Parágrafo único.  A desistência deverá ser formalizada pelo candidato até o último dia útil anterior à data estabelecida para a posse e, se temporária, implicará a renúncia da classificação e o posicionamento no último lugar da relação dos candidatos aprovados.

Art. 21.  Nos concursos realizados pelos Tribunais Regionais Eleitorais, os candidatos aprovados serão convocados para optar pelas localidades onde houver vaga, de acordo com critérios estabelecidos no edital do concurso.

§ 1º  A opção será exercida respeitada a ordem de classificação dos candidatos.

§ 2º  O candidato que não atender, tempestivamente, à convocação objeto deste artigo perderá o direito à opção, caso em que a lotação será definida pelo Presidente do respectivo Tribunal.

 

Capítulo IX

Das Disposições Finais

 

Art. 22.  A composição de quaisquer comissões e bancas será publicada no Diário Oficial da União.

Art. 23.  O prazo de validade do concurso, de dois anos, prorrogável por igual período, será contado da data da publicação oficial do ato homologatório do resultado final.

Art. 24.  A aprovação no concurso em classificação além do número de vagas previstas no edital gerará, para o candidato, apenas a expectativa de direito à nomeação.

Art. 25.  A nomeação dos candidatos obedecerá, rigorosamente, a ordem de classificação no certame.

Art. 26.  Os Tribunais poderão prever, no edital de abertura das inscrições, o aproveitamento de candidatos habilitados para nomeação em outro órgão do Poder Judiciário da União, desde que na mesma localidade, respeitada a ordem de classificação e considerada a conveniência administrativa, com observância da identidade do cargo e respectivas atribuições e competências, dos requisitos de habilitação acadêmica e profissional exigidos nos editais dos certames e do expresso interesse do candidato.

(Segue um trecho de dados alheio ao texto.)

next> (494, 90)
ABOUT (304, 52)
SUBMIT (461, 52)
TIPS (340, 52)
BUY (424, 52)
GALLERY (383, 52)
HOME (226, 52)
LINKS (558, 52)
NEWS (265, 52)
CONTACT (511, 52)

Art. 27.  No âmbito dos Tribunais Regionais Eleitorais, o edital de concurso público contemplará as vagas de todo o Estado, não sendo admitida a distribuição de vagas por região.

Art. 28.  A realização do concurso público será precedida de disponibilidade orçamentária para cobrir as despesas com o provimento dos cargos.

Art. 29.  Os casos omissos serão resolvidos pelo Presidente do respectivo Tribunal.

Art. 30.  Revogam-se as Resoluções/TSE nº 21.899, de 19 de agosto de 2004, nº 22.136, de 19 de dezembro de 2005, e o § 4º do artigo 4º da Resolução/TSE nº 22.138, de 19 de dezembro de 2005.

Art. 31.  Esta Resolução entra em vigor na data de sua publicação.

 

Brasília, 16 de maio de 2013.

 

MINISTRA CÁRMEN LÚCIA

PRESIDENTE

 

 

 

MINISTRO MARCO AURÉLIO

RELATOR

 

 

 

MINISTRO DIAS TOFFOLI

 

 

 

 

 

MINISTRA LAURITA VAZ

 

 

 

 

 

MINISTRO CASTRO MEIRA

 

 

 

 

 

MINISTRO HENRIQUE NEVES DA SILVA

 

 

 

 

 

MINISTRA LUCIANA LÓSSIO

 

 

 

Este texto não substitui o publicado no DJE - TSE, nº 174, de 11.9.2013, p.57-60.